● Extracted text
· · · ·
The current situation is that the company holds:

·    115 square kilometres of land in Malartic/Val d’Or mining camps of which roughly two thirds is 100% owned and the remaining third held under a number of JV and option arrangements. The first N43-101 resource estimate published in June 2007 on the Norlartic and Kierens deposits has high grades of around 2.7g/t.

Norlartic and Kierens Deposits Resource Estimates, June 2007
(at cut-ff grade of 1g/t for 0.200m depth and 2.5g/t for 200-600m depth)

·    186 square kilometres at the early stage Pump Lake project which lies 50km north of the Mount Laurier uranium district.  Pump Lake displays characteristics comparable to the Iron Oxide-Copper-Gold (IOCG) class of mineral deposits. These are typically large polymetallic systems hosting ores of iron, copper, gold, silver, uranium, niobium and rare earth elements (REE).


Current and Future Work Programme


By February 2009 NioGold had completed the terms of the earn-in agreements with Teck Cominco and Thundermin Resources to earn 100% interest in the Marban Block Property as it had spent $7m on exploration and development, completed a N43-101 resources investment on Norlartic and Kierans and undertaken 45,000 metres drilling.  The drilling to date at Marban has mostly been infill resource drilling and NioGold is now hoping to release a new resource estimate within a month. In February the corporate research company, Objective Capital, opined that the mineralised zone at Marban is “significantly larger than previously believed. At least ten easterly-striking, moderately-dipping mineralised zones are present within an area measuring 1,200 metres long and 350 metres wide, including three newly-recognised features to the north of, and above, the Marban mine”.
· · · ·
● Data for analysis
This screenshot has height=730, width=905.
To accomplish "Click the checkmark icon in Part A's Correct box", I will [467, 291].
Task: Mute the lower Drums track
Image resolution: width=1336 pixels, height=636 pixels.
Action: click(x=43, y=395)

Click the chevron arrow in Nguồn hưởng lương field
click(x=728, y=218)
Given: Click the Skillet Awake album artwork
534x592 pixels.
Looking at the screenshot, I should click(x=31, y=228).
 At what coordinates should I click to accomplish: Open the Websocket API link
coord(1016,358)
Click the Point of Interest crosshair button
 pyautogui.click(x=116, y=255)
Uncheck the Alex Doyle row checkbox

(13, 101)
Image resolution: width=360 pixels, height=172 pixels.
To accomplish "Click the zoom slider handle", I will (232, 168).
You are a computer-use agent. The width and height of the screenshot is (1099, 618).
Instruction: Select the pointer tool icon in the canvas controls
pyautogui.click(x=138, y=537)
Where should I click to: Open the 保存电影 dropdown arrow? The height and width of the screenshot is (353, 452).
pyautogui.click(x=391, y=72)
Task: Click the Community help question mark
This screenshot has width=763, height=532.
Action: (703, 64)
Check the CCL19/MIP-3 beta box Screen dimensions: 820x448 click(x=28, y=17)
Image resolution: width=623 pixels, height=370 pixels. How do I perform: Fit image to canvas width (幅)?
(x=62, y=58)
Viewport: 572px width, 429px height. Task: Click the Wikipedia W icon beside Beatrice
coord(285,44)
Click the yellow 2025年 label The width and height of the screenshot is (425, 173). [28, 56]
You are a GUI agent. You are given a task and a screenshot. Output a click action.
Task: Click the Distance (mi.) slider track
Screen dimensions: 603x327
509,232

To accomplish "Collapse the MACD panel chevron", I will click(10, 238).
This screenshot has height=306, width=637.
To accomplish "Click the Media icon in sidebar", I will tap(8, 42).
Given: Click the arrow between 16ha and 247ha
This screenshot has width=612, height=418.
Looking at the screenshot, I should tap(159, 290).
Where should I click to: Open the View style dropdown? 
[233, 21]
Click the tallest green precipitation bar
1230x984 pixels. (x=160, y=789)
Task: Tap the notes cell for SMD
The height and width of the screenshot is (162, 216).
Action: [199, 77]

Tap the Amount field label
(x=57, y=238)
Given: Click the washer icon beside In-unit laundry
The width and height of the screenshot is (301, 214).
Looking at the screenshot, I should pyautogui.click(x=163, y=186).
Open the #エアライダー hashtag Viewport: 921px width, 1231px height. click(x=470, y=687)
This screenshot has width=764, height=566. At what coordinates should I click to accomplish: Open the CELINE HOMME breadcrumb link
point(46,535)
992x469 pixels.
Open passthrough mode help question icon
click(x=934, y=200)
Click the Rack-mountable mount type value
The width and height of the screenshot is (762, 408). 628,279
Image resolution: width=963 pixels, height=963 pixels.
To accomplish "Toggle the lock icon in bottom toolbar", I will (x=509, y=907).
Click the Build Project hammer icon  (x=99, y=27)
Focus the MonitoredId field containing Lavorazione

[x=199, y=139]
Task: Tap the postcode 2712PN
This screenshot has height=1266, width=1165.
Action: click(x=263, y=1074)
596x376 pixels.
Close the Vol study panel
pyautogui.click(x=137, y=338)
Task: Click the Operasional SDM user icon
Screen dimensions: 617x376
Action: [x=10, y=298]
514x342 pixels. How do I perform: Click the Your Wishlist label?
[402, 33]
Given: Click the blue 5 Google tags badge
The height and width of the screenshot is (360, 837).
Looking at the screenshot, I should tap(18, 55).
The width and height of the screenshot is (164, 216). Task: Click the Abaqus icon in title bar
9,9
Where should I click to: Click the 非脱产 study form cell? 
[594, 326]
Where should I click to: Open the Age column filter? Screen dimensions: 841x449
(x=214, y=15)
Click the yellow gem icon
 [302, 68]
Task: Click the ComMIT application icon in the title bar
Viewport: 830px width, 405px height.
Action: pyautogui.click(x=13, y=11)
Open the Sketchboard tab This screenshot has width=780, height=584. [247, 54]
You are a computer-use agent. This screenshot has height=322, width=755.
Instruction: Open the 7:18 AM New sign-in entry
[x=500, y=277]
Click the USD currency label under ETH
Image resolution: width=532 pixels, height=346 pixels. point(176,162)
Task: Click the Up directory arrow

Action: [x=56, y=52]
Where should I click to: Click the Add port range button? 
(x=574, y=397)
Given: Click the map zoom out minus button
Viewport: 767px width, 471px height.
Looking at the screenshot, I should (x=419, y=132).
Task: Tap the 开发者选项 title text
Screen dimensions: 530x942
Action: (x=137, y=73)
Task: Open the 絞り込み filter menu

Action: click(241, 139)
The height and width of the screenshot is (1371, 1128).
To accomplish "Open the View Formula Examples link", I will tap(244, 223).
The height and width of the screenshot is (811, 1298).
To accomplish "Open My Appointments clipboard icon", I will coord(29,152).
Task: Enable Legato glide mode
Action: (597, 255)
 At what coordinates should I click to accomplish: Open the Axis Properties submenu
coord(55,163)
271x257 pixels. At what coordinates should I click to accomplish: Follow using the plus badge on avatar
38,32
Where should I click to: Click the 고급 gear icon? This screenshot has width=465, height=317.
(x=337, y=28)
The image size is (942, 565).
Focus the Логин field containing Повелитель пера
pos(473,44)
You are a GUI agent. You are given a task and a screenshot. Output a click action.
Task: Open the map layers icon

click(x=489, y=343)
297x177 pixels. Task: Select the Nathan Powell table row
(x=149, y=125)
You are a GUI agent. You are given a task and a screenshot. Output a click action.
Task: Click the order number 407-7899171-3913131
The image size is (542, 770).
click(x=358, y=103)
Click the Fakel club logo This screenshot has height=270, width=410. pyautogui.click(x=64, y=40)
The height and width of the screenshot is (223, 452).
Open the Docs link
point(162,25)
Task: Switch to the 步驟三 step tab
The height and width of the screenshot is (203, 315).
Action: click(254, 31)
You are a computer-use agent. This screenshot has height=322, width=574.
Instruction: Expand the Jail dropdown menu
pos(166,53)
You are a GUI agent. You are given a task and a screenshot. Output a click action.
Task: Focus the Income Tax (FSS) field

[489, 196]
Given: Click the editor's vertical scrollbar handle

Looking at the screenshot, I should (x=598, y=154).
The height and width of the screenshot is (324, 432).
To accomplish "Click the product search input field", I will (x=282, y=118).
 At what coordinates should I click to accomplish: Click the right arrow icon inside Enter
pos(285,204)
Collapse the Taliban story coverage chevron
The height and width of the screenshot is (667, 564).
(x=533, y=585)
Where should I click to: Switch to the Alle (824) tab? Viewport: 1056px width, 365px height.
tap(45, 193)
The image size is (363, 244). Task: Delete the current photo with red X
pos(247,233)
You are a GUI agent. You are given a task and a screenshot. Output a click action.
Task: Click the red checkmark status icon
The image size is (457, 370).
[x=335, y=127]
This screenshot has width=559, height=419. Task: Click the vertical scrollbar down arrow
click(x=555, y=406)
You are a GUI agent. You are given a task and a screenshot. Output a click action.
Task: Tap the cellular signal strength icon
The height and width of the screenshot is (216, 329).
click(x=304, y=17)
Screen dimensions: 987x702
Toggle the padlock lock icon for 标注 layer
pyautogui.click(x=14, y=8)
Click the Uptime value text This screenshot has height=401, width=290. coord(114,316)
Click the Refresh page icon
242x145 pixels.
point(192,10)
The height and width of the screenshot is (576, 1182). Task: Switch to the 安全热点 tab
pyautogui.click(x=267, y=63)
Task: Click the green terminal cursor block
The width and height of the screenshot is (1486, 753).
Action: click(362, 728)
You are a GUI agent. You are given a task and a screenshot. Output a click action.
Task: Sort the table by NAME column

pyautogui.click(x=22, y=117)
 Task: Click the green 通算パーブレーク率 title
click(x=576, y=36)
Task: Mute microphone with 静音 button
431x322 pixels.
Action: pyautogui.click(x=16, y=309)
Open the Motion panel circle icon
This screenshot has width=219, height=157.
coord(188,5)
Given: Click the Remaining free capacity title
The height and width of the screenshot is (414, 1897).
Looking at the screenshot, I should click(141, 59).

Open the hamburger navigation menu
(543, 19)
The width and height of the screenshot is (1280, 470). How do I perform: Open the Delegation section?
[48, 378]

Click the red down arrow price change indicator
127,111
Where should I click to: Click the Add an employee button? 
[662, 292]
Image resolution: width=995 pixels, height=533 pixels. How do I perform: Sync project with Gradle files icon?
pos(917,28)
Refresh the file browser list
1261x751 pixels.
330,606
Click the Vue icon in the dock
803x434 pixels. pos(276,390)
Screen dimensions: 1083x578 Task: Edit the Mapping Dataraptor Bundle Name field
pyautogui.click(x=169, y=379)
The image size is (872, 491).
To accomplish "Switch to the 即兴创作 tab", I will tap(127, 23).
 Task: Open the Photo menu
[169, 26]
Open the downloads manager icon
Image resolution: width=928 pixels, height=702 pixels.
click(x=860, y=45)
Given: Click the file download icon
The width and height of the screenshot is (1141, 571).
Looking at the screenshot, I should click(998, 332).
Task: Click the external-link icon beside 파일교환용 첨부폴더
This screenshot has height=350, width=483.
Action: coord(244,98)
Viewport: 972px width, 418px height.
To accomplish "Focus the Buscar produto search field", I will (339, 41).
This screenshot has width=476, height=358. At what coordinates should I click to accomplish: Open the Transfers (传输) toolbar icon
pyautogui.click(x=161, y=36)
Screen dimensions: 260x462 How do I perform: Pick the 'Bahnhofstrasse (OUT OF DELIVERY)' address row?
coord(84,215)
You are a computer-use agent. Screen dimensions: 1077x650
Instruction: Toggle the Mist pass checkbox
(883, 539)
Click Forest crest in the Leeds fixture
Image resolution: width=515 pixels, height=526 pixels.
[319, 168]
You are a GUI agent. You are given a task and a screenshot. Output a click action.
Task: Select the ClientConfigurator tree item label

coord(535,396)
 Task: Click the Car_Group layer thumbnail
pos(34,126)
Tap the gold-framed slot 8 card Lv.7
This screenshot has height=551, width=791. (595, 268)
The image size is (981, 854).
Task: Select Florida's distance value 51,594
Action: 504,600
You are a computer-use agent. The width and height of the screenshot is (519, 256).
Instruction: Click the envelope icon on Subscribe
· · · ·
● Exercise tasks
a – Print the passage of the NioGold text from "The current situation" up to and including "earth elements (REE).".
b – Answer these questions using the NioGold text:
(i) How many square kilometres does the Pump Lake project cover?
(ii) How much had NioGold spent on exploration and development by February 2009?
(iii) How many metres of drilling had NioGold undertaken by then?
c – Go on with the NioGold text from the point where it stops.
The listing isn't needed for any of this work.

● Results by task
a –
The current situation is that the company holds:

·    115 square kilometres of land in Malartic/Val d’Or mining camps of which roughly two thirds is 100% owned and the remaining third held under a number of JV and option arrangements. The first N43-101 resource estimate published in June 2007 on the Norlartic and Kierens deposits has high grades of around 2.7g/t.

Norlartic and Kierens Deposits Resource Estimates, June 2007
(at cut-ff grade of 1g/t for 0.200m depth and 2.5g/t for 200-600m depth)

·    186 square kilometres at the early stage Pump Lake project which lies 50km north of the Mount Laurier uranium district.  Pump Lake displays characteristics comparable to the Iron Oxide-Copper-Gold (IOCG) class of mineral deposits. These are typically large polymetallic systems hosting ores of iron, copper, gold, silver, uranium, niobium and rare earth elements (REE).

b –
(i) 186 square kilometres
(ii) $7m
(iii) 45,000 metres

c –
Meanwhile the 2009 drilling programme has begun, including 5 holes for 2,500 metres drilled on Siscoe East under an option to acquire a 50% interest from Alexandria Mineral Corp.  The best intercept here was a very high grade 43.67g/t over 1.9m.  6 holes have also been drilled on the Malartic properties though no results have been released as yet.  The plan to is target the NW extension on the Norbenite-Marbanite fault zone.  At present the company has C$2m in cash.

The big picture is that the company will conduct an aggressive 100,000 metre exploration drilling programme over 2 years to further explore and extend the resource along NioGold’s significant landholding along the Norbenite-Marbanite fault.  Ultimately the plan will be to attract a major partner to develop a mine. At Pump Lake NioGold have recently completed an airborne gravity study and it will next follow up on anomalies identified. 


The biggest risk, according to CEO, Rock Lefrancois, is that the company does not find more gold.  However he feels that the statistics are stacked in NioGold’s favour given the location of known deposits to the west, south and east.  As he told Proactive investors, “If we keep on drilling then we should plug into another deposit if we do the job right”. 


He cites for example, Agnico Eagle’s 3 neighbouring mines with reserves of 7.6million ounces and another immediate neighbour Osisko, who drilled 500,000 metres to define Canada’s largest gold reserve of 6.3M ounces which is being developed as an open pittable operation to come onstream in 2011. Fortunately the company has not faced any bottlenecks on its drilling programme even when the boom was at its height.   There are unlikely to be any gold milling capacity problems either with 7 mills within a 50km radius none of which are close to full capacity.  The closest is just 3km.

NioGold thus holds a large landholding at a great address in the heart of one of Canada’s most active mining camps in a favourable jurisdiction with excellent infrastructure and with interesting and successful neighbours.  The share price currently values the company at C$15m, but the company is seeking to drive this up both by a marketing campaign to spread word about the company in the US and Canada and by intensive drilling to increase resources.